Die Welt selbst bietet, bis natürlich auf die verbesserte Grafik, wenig Neues. Aber das sollte bei einem Remaster auch nicht die Erwartungshaltung sein. Lediglich Details, die es aufgrund der Installationsgröße des Originals nicht ins Spiel geschafft hatten, wurden nun hinzugefügt.
So wurden zum Beispiel viele neue Voicelines eingesprochen, die vorher nicht vertont waren. Außerdem sind LipSync-Animationen passend zum gesprochenen mit eingeführt worden. Die kurzen Konversationen wirken so nicht mehr ganz so leblos.

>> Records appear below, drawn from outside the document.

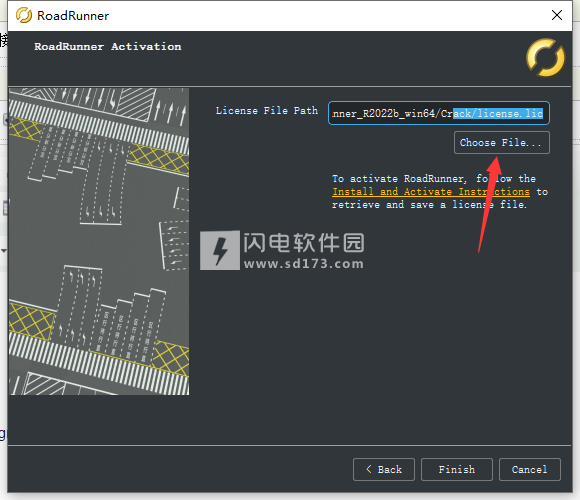
Task: Click the License File Path label
Action: click(x=267, y=111)
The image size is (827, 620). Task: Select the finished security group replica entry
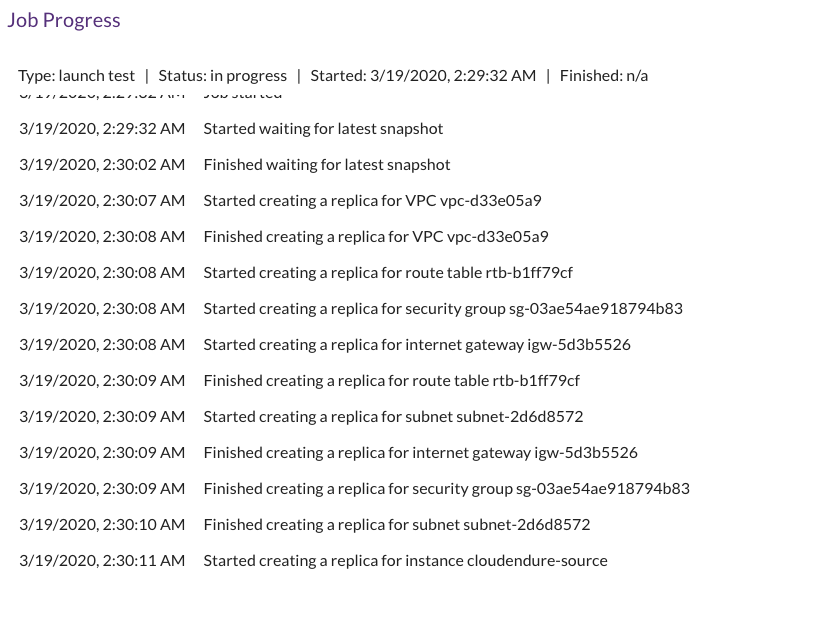447,489
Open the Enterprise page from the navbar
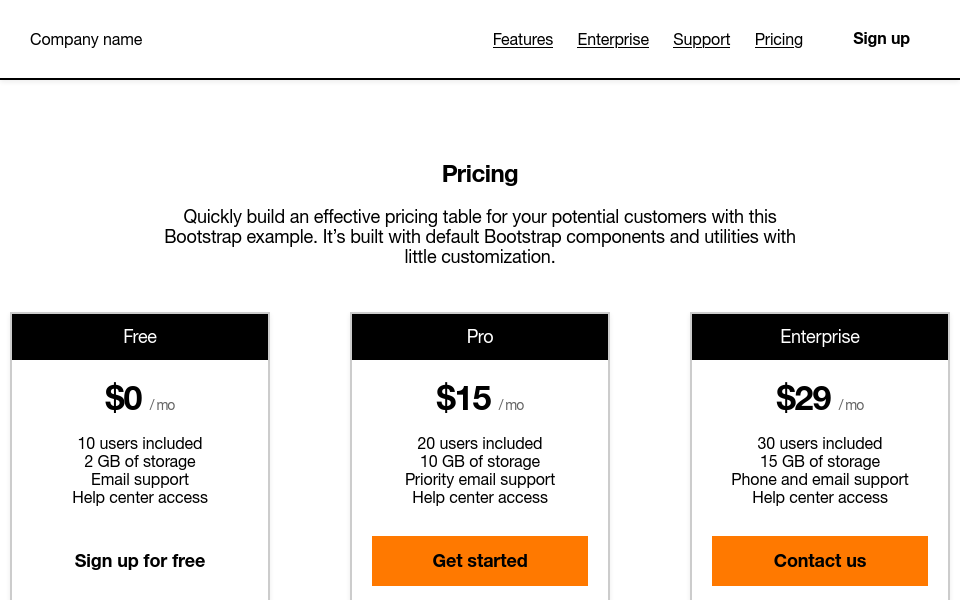 pyautogui.click(x=613, y=39)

Auch wurde die etwas altbackene UI überarbeitet. Allerdings solltet Ihr hier kein grundlegend neues Konzept erwarten. Lediglich Aufteilung und Bedienung sind im Remaster etwas intuitiver.
Alles in allem sind die inhaltlichen Änderungen überschaubar. Abgesehen vom hinzugekommenen Sprinten hat sich die Art und Weise, wie ihr euch in der Welt bewegt, nicht groß verändert.
Komfortfunktionen sind für Schneeflocken
Wer nun voller Vorfreude auf das perfekte Remaster hofft, sollte vielleicht noch kurz innehalten und bedenken, dass nicht jedes einst geliebte Feature die Zeit gut überdauert hat. Es gab schon immer Spielmechaniken, die eher genervt, als genutzt haben.
Als Beispiel sei die Gewichtslimitierung beim Tragen von Gegenständen genannt. Natürlich ist es nicht realistisch, wenn wir mit einem Elefanten im Gepäck Berge hinaufspringen. Das ein Spiel uns hier mitteilt, dass wir unser Inventar aufräumen sollten, gehört irgendwie zur Immersion. Es gibt allerdings inzwischen Konkurrenten, die das wesentlich eleganter gelöst haben.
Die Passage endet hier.